South Africa have some impressive players, such as Everton midfielder Steven Pienaar and lanky defender Matthew Booth. But its biggest strength is its noisy and enthusiastic support, which hopes to carry the team to victories over Mexico, Uruguay and 1998 champion France in Group A.
Drogba has been having another standout season for Chelsea, and the Ivory Coast line-up also includes club teammate Salomon Kalou, talented brothers Kolo and Yaya Toure, and midfielder Didier Zokora.
But the Ivorians are in one of the toughest groups with five-time World Cup winner Brazil and 2006 semi-finalists Portugal. With only two teams advancing to the second round, Ivory Coast realistically has to beat one of them or draw with both.
Ghana in a difficult group
Ghana is another team in a difficult group. The Black Stars will have to play three-time champion Germany, talented but unpredictable Serbia and Australia.
Essien has spent much of the season sidelined through injury, but Ghana still reached the final of the African Cup of Nations despite the decision by coach Milovan Rajevic to leave out talented but indisciplined midfielder Sulley Muntari. Also, captain Stephen Appiah was injured and missed the tournament.

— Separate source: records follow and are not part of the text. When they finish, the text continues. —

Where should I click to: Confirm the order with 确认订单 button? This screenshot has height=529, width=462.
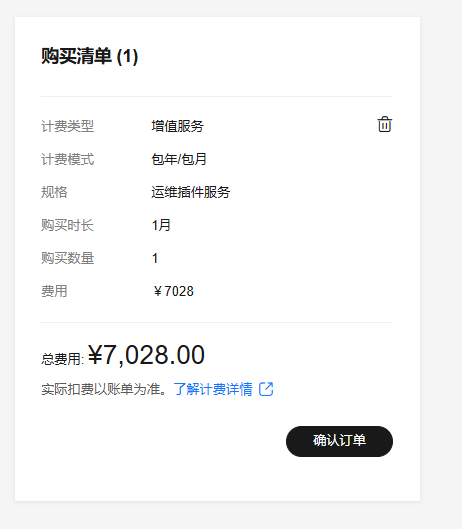[339, 441]
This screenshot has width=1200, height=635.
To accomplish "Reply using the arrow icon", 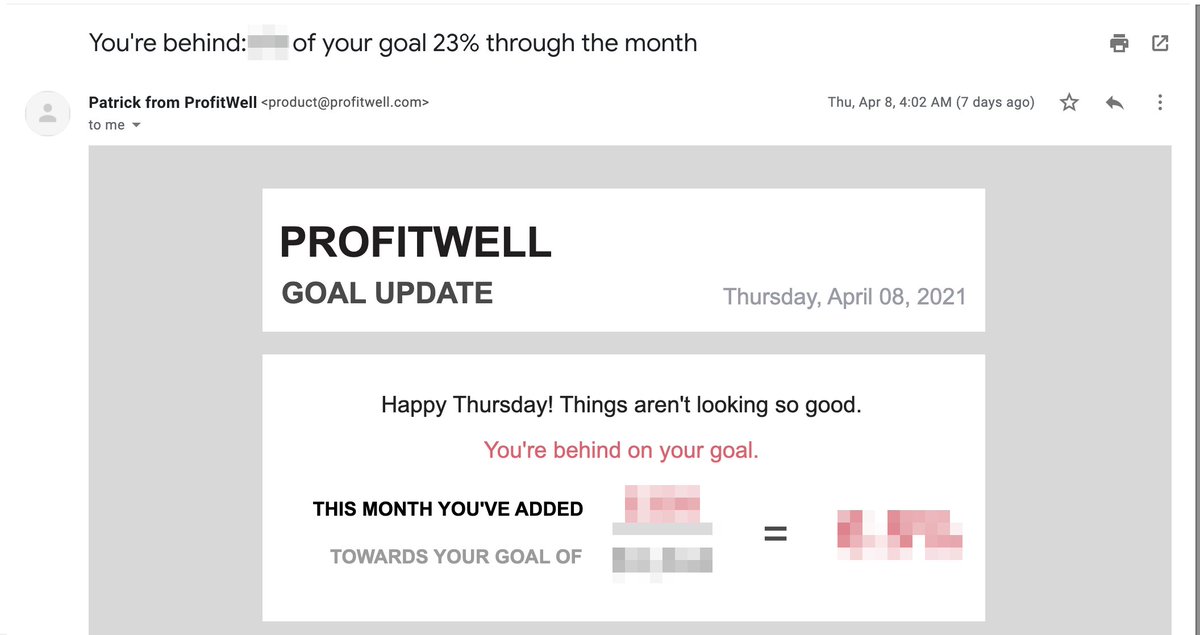I will pos(1115,102).
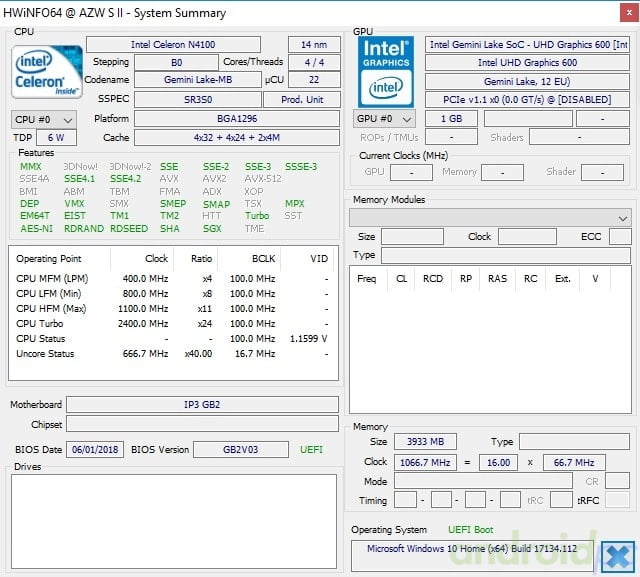Click the memory Size 3933 MB field
The width and height of the screenshot is (640, 577).
click(x=425, y=442)
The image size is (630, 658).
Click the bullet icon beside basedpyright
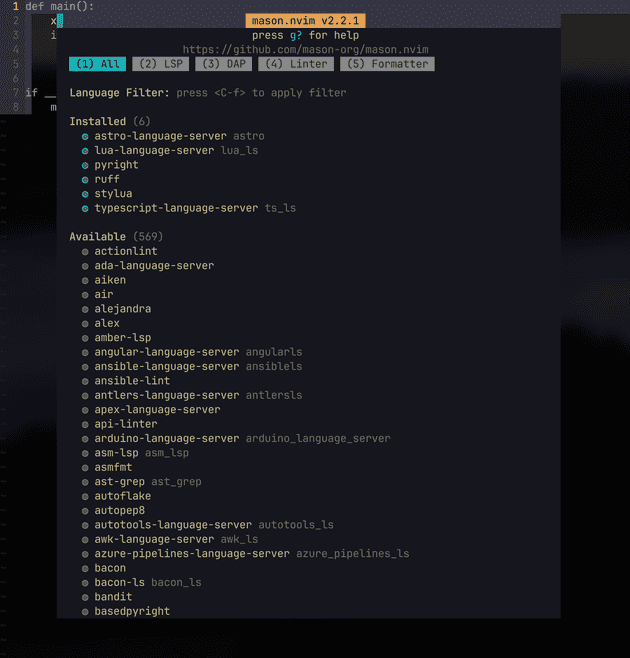(x=86, y=612)
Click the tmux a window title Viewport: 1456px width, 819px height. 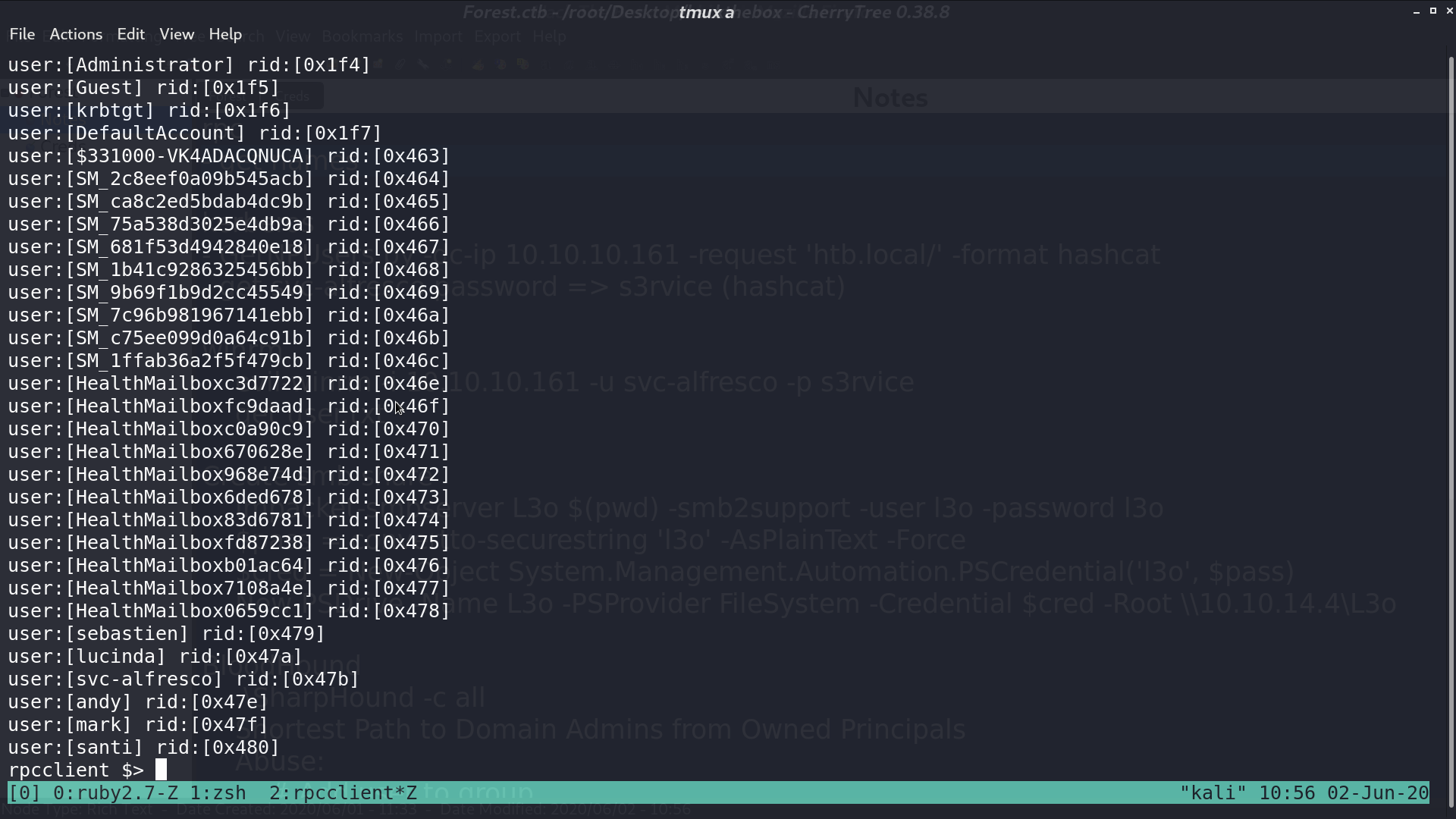[706, 12]
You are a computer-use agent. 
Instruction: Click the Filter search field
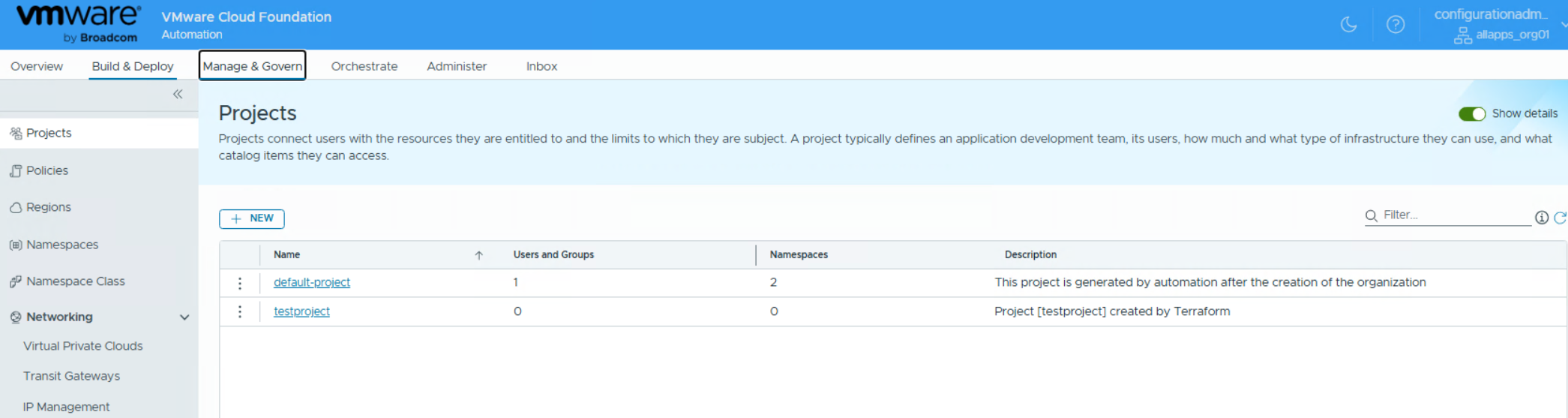(x=1455, y=215)
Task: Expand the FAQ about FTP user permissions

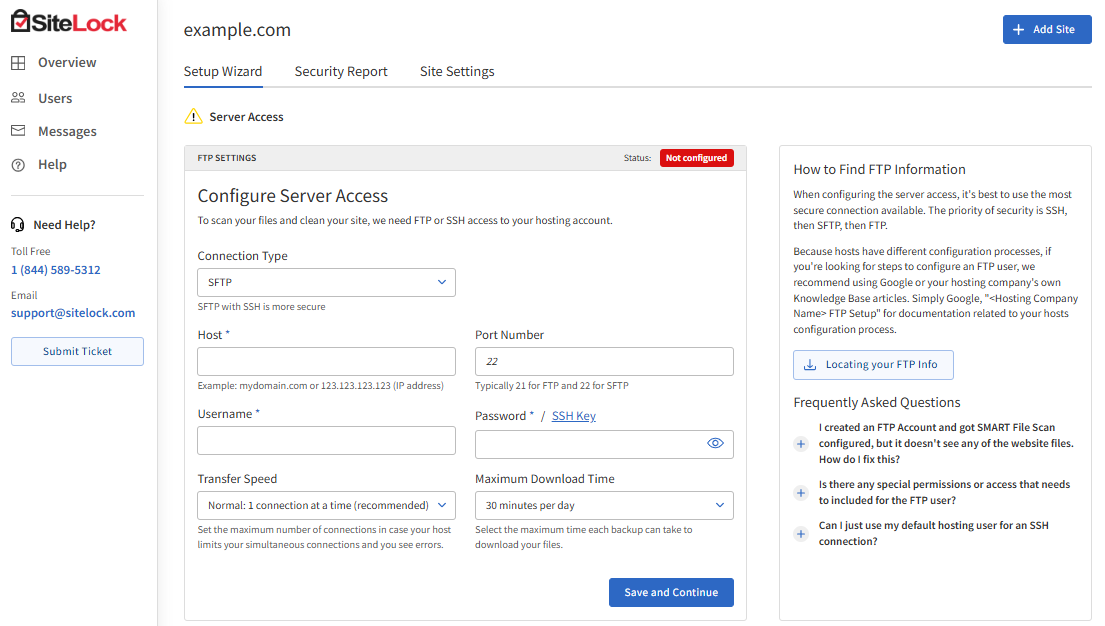Action: [800, 492]
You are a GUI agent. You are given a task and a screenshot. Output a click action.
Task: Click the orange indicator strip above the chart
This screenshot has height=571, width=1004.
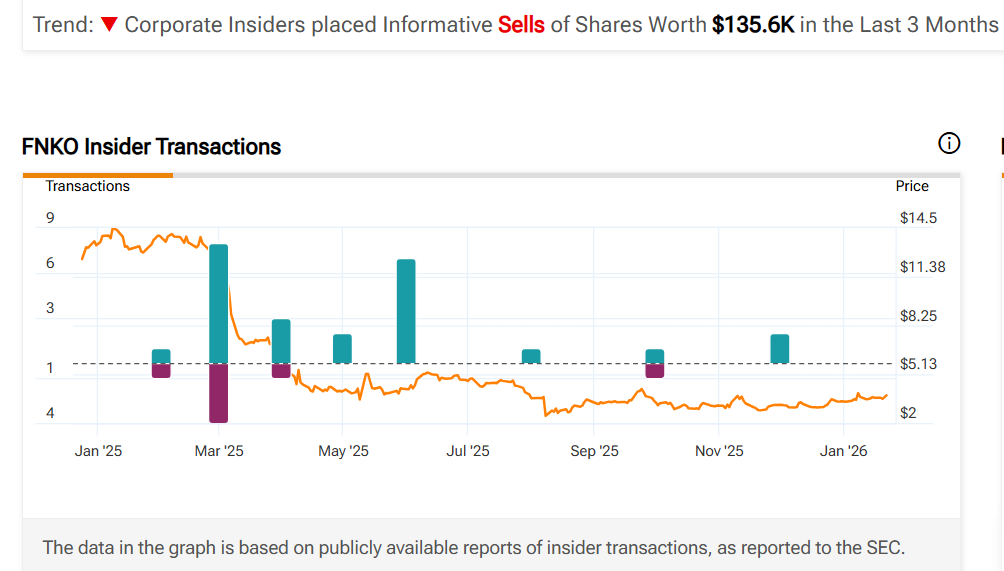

Rajevic has to decide whether to stick with the squad he chose mainly from the under-20 side and risk disrupting their good work by recalling the bigger names. Facing such tough teams, however, he needs those players as long as they perform at their best.
Nigeria is in the same group as two-time World Cup winner Argentina, 2002 semi-finalists South Korea and 2004 European champion Greece.
While that seems to be a tough group on paper, Argentina has struggled to find any good form under coach Diego Maradona, the South Koreans are not the force they were on home turf eight years ago and the Greeks failed to win at match at Euro 2008.
The Nigerians finished third at the African Cup and have players such as tackling midfielder Jon Obi Mikel and speedy strikers Ayegbeni Yakubu and Obafemi Martins. Nwankwo Kanu is now a veteran in his 30s but may well also make the squad to add experience to the attack.
Cameroon is another side with a talented spine, including goalkeeper Carlos Kameni, defender Rigobert Song and his midfielder cousin Alex Song, midfielder Jean II Makoun to striker Samuel Eto'o.
The Netherlands, who qualified by winning all of its group games, is the top team in its group, so Cameroon will likely fight it out with Denmark and Japan for the other spot. The Danes also topped their qualifying group, while the Japanese are struggling to recapture the form that got them to the second round on home soil in 2002.
Algeria have reached the World Cup for the first time since 1982 _ when it became the first African team to win two group games by beating West Germany and Chile. The Algerians were robbed of a place in the next round by a contrived result between the Germans and Austrians, which sent both through.
Having ousted the fancied Egyptians in the play-offs, the Algerians lost 4-0 to them in the African Cup semi-finals and now face a tough group which includes England and the United States. The English and Americans are expected to advance, but even third place, by finishing ahead of Slovenia, might be cause for celebration back home.